**Exercise description**
Lines from the line with "The width and height of the screenshot is (307, 218)." to the line with "Given: Hide track V1 with the eye icon" in the entries below, and only those, must be output exactly, with both ends included.

Collected data:
=== Begin Enclosure ===

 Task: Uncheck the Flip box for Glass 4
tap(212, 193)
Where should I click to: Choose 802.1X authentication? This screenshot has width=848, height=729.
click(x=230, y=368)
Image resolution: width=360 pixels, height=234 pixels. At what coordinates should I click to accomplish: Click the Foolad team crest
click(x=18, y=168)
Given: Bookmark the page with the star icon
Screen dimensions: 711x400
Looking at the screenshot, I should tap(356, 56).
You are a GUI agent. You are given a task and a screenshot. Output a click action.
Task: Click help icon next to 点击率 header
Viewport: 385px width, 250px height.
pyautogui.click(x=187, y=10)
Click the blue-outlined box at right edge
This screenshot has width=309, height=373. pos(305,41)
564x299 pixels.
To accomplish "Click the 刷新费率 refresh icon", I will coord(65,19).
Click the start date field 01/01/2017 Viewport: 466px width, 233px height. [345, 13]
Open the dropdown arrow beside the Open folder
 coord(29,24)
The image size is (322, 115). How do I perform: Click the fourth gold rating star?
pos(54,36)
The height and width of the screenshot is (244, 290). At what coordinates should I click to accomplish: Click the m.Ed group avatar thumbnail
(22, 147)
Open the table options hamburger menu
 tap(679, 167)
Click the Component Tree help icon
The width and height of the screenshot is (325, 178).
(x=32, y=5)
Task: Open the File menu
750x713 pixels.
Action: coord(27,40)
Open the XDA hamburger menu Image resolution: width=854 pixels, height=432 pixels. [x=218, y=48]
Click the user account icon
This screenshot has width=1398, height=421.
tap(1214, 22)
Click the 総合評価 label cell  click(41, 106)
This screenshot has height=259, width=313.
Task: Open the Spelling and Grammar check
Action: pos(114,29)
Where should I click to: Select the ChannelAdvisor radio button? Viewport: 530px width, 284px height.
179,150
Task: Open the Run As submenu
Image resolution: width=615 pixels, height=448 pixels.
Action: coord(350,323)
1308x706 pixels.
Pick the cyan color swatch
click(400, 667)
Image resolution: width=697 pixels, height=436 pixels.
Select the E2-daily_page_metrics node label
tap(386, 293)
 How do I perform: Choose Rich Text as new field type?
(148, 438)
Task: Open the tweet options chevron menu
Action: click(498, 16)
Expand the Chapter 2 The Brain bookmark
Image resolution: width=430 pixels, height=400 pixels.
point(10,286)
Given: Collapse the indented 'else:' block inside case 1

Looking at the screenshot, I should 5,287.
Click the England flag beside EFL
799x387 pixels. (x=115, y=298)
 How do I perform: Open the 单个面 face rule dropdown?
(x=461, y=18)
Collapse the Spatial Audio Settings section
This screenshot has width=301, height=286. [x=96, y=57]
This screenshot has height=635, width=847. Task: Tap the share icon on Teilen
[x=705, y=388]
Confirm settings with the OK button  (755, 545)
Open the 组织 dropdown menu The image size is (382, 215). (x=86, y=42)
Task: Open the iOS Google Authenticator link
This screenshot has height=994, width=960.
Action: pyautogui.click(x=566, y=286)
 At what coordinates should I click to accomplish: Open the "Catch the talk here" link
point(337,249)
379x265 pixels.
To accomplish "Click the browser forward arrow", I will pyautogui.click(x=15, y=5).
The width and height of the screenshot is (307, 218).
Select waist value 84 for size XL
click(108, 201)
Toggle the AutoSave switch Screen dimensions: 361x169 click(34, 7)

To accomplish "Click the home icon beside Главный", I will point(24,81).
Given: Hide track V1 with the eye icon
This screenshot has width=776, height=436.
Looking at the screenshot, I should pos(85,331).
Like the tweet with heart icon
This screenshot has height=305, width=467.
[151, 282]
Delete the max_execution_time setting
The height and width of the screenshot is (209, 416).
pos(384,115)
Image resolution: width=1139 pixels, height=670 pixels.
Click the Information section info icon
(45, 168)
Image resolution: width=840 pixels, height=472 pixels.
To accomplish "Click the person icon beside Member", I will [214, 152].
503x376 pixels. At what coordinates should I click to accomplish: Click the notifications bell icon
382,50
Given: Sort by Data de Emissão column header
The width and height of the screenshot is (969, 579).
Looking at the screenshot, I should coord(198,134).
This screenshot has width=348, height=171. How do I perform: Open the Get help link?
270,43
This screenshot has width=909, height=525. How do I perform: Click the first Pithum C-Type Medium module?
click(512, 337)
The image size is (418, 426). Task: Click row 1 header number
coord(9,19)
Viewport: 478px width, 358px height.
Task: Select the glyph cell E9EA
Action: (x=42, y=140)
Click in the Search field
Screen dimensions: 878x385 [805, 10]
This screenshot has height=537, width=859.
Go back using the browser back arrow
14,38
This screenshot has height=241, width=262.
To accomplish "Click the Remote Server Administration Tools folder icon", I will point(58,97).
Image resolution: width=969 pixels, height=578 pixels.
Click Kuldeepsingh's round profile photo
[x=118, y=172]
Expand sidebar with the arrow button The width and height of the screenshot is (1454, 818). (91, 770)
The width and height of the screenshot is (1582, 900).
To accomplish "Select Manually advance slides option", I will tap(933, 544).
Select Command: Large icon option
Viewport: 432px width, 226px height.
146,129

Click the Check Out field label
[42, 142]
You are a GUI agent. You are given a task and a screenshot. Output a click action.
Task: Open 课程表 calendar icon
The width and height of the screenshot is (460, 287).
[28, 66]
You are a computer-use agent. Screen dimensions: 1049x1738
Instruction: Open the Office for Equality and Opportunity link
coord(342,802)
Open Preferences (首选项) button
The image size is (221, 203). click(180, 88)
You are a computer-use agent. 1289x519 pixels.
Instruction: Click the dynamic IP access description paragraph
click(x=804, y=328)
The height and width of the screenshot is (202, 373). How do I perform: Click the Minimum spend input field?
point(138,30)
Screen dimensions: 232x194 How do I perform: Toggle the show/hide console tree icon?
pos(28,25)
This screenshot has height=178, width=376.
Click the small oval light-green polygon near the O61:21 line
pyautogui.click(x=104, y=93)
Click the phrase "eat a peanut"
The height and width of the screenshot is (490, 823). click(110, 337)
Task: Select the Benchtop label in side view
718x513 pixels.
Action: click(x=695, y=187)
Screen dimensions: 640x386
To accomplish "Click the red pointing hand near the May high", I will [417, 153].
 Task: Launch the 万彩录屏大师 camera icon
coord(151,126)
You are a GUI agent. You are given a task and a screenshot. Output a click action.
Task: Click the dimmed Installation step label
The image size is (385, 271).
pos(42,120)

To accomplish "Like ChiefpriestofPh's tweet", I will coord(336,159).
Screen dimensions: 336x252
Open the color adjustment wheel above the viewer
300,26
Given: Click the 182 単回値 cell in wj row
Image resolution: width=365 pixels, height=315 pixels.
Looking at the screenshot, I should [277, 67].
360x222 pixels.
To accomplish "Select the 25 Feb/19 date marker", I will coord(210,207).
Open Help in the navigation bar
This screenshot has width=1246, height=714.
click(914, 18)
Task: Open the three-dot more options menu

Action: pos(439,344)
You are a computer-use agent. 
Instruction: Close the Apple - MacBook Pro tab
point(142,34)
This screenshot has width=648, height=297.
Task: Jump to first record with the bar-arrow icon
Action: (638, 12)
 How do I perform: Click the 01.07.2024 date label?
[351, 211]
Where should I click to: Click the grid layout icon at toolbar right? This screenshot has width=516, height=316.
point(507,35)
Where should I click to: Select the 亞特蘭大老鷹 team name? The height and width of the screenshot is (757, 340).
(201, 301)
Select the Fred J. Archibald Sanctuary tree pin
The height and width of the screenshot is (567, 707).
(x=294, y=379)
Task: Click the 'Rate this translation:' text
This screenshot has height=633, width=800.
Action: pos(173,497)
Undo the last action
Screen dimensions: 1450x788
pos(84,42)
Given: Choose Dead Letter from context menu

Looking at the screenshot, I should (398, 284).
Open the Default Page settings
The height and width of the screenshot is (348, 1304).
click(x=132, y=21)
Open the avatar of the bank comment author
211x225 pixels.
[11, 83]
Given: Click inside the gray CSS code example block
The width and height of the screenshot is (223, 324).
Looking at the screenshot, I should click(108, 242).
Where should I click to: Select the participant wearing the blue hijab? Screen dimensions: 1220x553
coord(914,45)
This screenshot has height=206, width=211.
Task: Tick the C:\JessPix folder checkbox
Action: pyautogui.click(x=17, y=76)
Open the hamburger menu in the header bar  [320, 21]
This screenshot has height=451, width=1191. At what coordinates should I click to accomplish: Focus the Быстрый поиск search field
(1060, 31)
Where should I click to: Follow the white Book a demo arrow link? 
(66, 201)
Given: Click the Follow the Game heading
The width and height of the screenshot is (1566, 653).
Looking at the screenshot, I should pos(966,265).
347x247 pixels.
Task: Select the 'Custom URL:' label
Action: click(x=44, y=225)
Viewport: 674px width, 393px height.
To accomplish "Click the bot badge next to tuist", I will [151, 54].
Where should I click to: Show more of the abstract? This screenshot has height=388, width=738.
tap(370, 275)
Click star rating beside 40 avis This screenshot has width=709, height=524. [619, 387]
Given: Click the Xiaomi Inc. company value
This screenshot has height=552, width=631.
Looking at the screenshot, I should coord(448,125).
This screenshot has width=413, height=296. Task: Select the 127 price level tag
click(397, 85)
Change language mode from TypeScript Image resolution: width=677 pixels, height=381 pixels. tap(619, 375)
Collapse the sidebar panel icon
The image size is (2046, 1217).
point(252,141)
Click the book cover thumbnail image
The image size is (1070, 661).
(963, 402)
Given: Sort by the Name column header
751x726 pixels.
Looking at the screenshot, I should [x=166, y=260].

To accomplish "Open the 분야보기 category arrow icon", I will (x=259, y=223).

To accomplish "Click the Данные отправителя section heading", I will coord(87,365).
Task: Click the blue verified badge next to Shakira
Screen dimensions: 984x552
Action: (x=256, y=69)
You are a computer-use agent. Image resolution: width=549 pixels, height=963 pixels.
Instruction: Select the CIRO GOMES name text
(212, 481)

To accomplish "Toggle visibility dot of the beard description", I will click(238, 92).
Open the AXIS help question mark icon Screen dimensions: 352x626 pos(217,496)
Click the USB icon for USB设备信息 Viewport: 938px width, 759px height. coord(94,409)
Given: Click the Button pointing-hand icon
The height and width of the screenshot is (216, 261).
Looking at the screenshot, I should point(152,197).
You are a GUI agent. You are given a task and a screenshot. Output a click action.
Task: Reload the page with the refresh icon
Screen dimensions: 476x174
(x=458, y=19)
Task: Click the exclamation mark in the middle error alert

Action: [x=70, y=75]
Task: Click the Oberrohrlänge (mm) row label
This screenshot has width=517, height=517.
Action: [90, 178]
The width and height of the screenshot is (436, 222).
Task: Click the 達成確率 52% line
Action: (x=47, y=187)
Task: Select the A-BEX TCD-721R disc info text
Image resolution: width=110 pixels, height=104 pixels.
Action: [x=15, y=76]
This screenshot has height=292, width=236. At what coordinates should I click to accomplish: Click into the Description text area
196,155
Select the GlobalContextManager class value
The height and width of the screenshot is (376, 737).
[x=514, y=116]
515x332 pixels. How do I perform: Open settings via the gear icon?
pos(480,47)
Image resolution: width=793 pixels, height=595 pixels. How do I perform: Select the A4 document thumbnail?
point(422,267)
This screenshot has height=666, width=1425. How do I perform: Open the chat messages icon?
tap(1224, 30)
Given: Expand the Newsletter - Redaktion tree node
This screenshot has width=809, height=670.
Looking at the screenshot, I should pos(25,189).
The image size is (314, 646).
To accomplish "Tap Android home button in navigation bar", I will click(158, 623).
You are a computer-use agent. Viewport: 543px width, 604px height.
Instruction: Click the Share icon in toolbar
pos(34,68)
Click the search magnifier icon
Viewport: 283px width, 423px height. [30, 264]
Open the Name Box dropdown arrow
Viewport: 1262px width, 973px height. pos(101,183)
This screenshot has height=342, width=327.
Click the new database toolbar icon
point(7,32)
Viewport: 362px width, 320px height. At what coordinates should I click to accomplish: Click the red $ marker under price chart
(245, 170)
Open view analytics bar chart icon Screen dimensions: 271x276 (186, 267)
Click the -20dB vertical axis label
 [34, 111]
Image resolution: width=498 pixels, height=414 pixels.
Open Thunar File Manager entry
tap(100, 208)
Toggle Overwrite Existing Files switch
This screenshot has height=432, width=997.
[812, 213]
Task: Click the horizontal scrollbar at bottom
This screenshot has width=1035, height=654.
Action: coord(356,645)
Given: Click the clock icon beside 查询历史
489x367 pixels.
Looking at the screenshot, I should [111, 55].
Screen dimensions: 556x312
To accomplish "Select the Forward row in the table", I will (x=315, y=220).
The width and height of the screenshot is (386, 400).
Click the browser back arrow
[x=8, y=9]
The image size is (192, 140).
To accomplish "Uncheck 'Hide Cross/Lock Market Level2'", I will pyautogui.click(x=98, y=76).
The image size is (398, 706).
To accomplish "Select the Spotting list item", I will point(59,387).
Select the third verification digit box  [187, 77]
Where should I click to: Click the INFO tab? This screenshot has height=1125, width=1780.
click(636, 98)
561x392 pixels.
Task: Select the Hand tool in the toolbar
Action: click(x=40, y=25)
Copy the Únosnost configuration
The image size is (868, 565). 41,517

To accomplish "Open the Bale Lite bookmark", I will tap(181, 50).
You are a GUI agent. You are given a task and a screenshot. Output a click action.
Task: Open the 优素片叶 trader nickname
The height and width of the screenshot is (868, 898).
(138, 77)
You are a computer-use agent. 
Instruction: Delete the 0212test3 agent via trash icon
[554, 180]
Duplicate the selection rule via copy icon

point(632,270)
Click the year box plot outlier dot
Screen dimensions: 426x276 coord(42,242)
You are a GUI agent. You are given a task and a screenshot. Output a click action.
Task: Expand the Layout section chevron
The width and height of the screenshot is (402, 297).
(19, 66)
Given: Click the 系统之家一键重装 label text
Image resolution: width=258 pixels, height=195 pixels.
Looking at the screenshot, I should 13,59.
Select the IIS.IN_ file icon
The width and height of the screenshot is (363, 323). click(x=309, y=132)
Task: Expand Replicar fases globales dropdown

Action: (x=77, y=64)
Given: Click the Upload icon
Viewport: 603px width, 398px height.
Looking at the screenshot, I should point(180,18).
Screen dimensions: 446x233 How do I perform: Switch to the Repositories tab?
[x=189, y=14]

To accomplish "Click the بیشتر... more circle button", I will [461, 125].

=== End Enclosure ===

**Answer below**
The width and height of the screenshot is (307, 218).
Select waist value 84 for size XL
click(108, 201)
Toggle the AutoSave switch Screen dimensions: 361x169 click(34, 7)

To accomplish "Click the home icon beside Главный", I will point(24,81).
Given: Hide track V1 with the eye icon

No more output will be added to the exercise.